At this point we can take a look under the hood on how the bootstrap method does it's job.
It turns out: You can configure the VM to use different strategies.
And it uses it's privileged position inside java.base to access a package private constructor for java.lang.String that doesn't copying the array - which is safe if the contents is not modified afterwards.

The default strategy is MethodHandle chaining.

The good news is: If someone writes at some point a better strategy, your program will benefit from it - without recompilation.

Refer to the JVM specification :

First, the unsigned indexbyte1 and indexbyte2 are used to construct an index into the run-time constant pool of the current class (§2.6), ... The run-time constant pool entry at the index must be a symbolic reference to a dynamically-computed call site (§5.1).

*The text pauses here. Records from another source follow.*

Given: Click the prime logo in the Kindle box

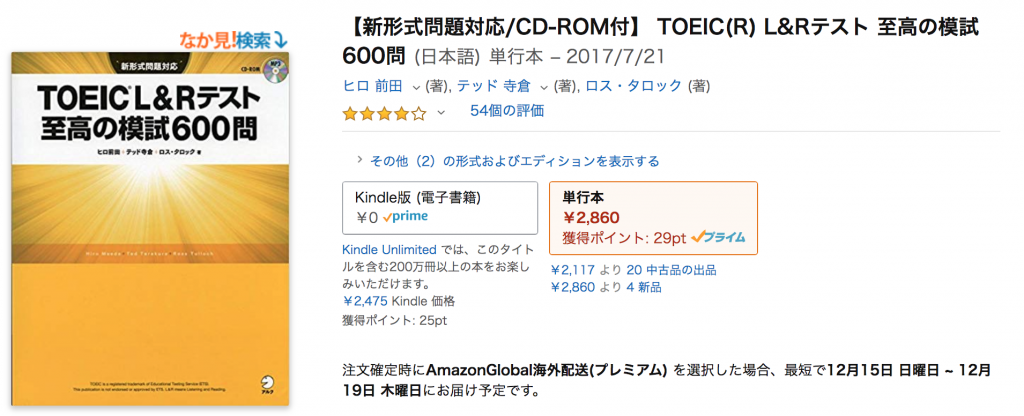Looking at the screenshot, I should 406,217.
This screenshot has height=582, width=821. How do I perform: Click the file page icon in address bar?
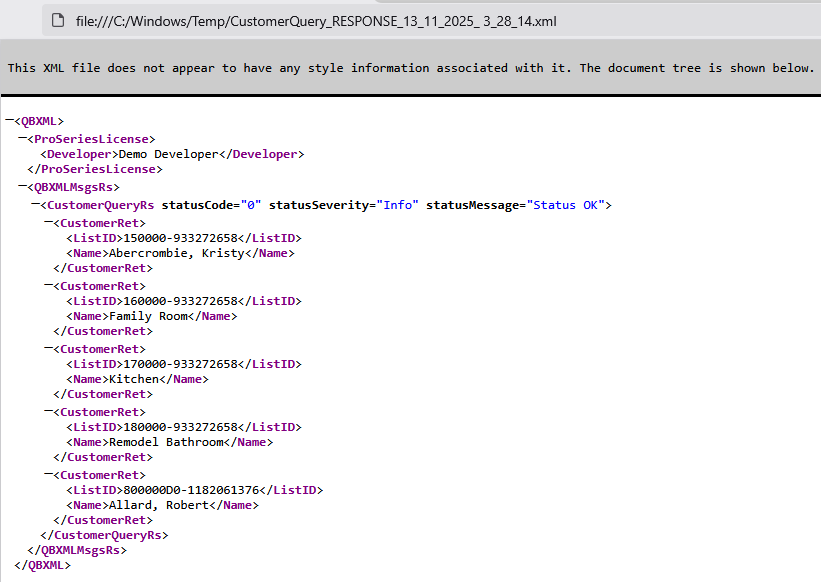tap(59, 19)
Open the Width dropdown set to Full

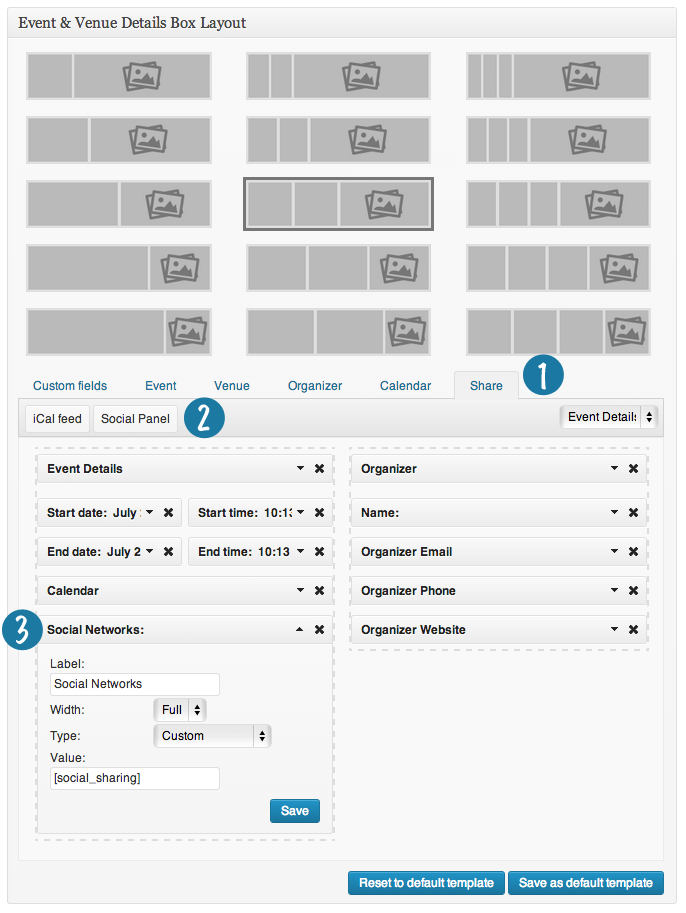click(x=180, y=710)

Conveniently, javap does already look up the constant pool and decode the information; the result is what has been printed like a comment behind the instruction in the line

14: invokedynamic #20,  0             // InvokeDynamic #0:makeConcatWithConstants:(I)Ljava/lang/String;

The number #0 is the index of the BootstrapMethods attribute you have already posted. The meaning of the method name is up to that bootstrap method. Further there's the type descriptor (I)Ljava/lang/String; , so this specific invocation consumes an int and produces a String .

What will happen at runtime depends on the referenced bootstrap method. This invocation refers to the static method StringConcatFactory.makeConcatWithConstants(...) , part of the way, string concatenation is compiled with Java 9.

The documentation of that method tells us that the method name used in the invokedynamic instruction is irrelevant and the static argument of the BootstrapMethod attribute, ie the text + String: \ determines the string format. The \ is the place-holder for “an ordinary argument”, ie the int parameter.